The performance of superscalar architecture mainly depends on the following parameters:

a)Superscalar Factor: The superscalar degree is determined by the issue parallelism n i.e. the maximum number of instructions that can be issued in every cycle. A superscalar machine of degree n can be viewed as having n pipelines or a pipeline that is n times wider in the sense of being able to carry n instructions in each pipeline stage instead of one.

**b)** Reservation Station Architecture: Prior to execution of an instruction all its operands must be available. Register operands are fetched from the register files during decoding but it may be that some of these operands are not yet ready, because earlier instructions that update these registers have not finished their execution. This situation stalls the decoding stage until all register operands are ready



Figure 1.1 Superscalar processor with Superscalar factor=3

To avoid this stall we can fetch those register operands that are ready and go ahead. To advance these instructions into a separate buffer to await those register operands that are not ready. When all register operands are ready, those instructions can then exit this buffer and be issued into the functional units for execution. Such a temporary instruction buffer is known as a *reservation station* 

Two types of reservation station implementations are possible

• *Centralized reservation station*: A single buffer is used at the source side of dispatching. One reservation station with many entries feeds all the functional units. Instructions are dispatched from this centralized reservation station directly to all the functional units to begin execution

• Distributed reservation stations: Multiple buffers are placed at the destination side of dispatching. Each functional unit has its own reservation station on the input side of the unit. Instructions are dispatched to the individual reservation stations based on instruction type. These instructions remain in these reservation stations until they are ready to be issued into the functional units for execution.

c) Number of Execution Unit: Scalar pipelined processors have only one functional unit and all instruction types are executed by the same functional unit. This processor consists of the ALU and MEM stages. First-generation superscalar processors are parallel pipelines with two diversified functional units, one executing integer instructions and the other executing floating-point instructions.

Current superscalar processors can employ multiple integer units.
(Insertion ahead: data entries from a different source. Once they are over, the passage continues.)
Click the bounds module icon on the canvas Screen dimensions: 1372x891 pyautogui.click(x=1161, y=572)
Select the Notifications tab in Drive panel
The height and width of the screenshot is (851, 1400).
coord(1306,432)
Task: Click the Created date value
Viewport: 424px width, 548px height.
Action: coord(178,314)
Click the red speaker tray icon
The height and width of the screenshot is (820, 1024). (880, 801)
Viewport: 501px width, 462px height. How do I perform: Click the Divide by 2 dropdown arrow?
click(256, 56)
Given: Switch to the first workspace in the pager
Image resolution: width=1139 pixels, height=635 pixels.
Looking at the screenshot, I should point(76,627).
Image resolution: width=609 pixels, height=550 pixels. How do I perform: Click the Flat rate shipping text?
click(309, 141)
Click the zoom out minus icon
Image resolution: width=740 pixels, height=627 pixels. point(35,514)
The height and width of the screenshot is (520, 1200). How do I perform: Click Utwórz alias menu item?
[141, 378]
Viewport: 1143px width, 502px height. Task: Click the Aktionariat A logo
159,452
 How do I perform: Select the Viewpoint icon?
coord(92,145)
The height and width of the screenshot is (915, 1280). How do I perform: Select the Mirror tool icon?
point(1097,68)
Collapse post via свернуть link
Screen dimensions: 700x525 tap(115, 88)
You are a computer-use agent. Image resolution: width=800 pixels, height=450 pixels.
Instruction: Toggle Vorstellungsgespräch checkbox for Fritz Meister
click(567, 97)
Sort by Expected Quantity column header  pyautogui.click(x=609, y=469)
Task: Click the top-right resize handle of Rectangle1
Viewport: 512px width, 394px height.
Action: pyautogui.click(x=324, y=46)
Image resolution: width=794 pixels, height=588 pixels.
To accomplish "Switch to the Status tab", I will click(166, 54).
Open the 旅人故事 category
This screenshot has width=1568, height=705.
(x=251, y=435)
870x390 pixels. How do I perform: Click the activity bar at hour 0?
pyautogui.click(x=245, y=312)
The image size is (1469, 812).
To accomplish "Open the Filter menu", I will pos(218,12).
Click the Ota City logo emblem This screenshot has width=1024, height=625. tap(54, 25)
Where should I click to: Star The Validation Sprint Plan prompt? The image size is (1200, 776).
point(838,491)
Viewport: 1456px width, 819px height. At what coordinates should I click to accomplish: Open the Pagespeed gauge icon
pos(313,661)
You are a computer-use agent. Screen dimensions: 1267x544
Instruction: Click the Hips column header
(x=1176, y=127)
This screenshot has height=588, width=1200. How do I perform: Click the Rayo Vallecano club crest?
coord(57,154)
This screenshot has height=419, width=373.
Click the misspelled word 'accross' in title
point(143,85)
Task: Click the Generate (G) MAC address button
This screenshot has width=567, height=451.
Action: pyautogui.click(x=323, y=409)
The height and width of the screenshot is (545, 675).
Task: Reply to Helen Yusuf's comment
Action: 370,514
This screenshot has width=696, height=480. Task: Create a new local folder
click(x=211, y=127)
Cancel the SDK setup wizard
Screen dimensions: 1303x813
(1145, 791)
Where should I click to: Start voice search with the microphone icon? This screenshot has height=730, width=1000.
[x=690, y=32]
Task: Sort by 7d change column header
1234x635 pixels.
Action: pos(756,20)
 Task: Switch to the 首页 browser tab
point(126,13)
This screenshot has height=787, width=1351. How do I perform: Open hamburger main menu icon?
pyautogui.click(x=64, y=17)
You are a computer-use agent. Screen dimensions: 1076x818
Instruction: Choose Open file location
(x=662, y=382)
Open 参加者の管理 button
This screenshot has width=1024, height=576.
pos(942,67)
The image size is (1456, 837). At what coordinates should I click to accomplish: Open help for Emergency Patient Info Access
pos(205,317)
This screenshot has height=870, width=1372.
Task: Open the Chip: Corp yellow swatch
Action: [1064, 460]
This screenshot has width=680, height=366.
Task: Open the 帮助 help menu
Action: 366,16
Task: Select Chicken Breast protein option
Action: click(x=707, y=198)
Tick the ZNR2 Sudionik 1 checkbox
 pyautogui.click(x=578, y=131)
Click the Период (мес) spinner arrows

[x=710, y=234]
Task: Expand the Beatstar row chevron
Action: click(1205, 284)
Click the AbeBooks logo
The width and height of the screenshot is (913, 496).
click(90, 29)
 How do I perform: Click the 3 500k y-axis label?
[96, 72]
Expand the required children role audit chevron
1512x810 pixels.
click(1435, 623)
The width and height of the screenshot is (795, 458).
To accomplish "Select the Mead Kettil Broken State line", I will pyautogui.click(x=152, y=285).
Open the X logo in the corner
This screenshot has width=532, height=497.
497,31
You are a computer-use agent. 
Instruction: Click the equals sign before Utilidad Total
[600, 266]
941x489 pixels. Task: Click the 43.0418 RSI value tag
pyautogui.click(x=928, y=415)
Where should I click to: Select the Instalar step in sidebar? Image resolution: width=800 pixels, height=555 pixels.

Some have multiple floating-point units. These are the two most fundamental functional unit types. An integer unit can be used for generating memory addresses and executing branch and load/store instructions. In most recent designs separate branch and load/store units have been incorporated. The branch unit is responsible for updating the PC. The load/store unit is directly connected to the D-cache. Other specialized functional units have emerged for supporting graphics and image processing applications

The best mix of functional units for a superscalar pipeline depends on the application domain. Typical programs have 40% ALU instructions, 20% branches, and 40% load/store instructions. We can have a 4-2-4 rule of thumb i.e. for every four ALU units, we should have two branch units and four load/store units. Many of the current leading superscalar processors have four or more ALU-type functional units including both integer and floating-point unit. Most of them have only one branch unit, they are able to speculate beyond one conditional branch instruction. Most of these processors have only one load/store unit. Some are able to process two load/store instructions in every cycle with some constraints

In real superscalar pipeline designs, the total number of functional units exceeds the actual width of the parallel pipeline. The width of a superscalar pipeline is determined by the number of instructions that can be fetched, decoded, or completed in every machine cycle

## III. PROBLEM DEFINITION

In this work we analyzed the impact of different memory configuration on performance of Superscalar Pipelined Architecture in terms of execution time and power consumption. We simulated the design for different reservation station architecture i.e. distributed, centralized and memory architecture (L1, L2 and System). The study includes the results for model architecture (base architecture Pentium IV of family of Core Processors) and It's extensions i3, i5, and i7 architecture.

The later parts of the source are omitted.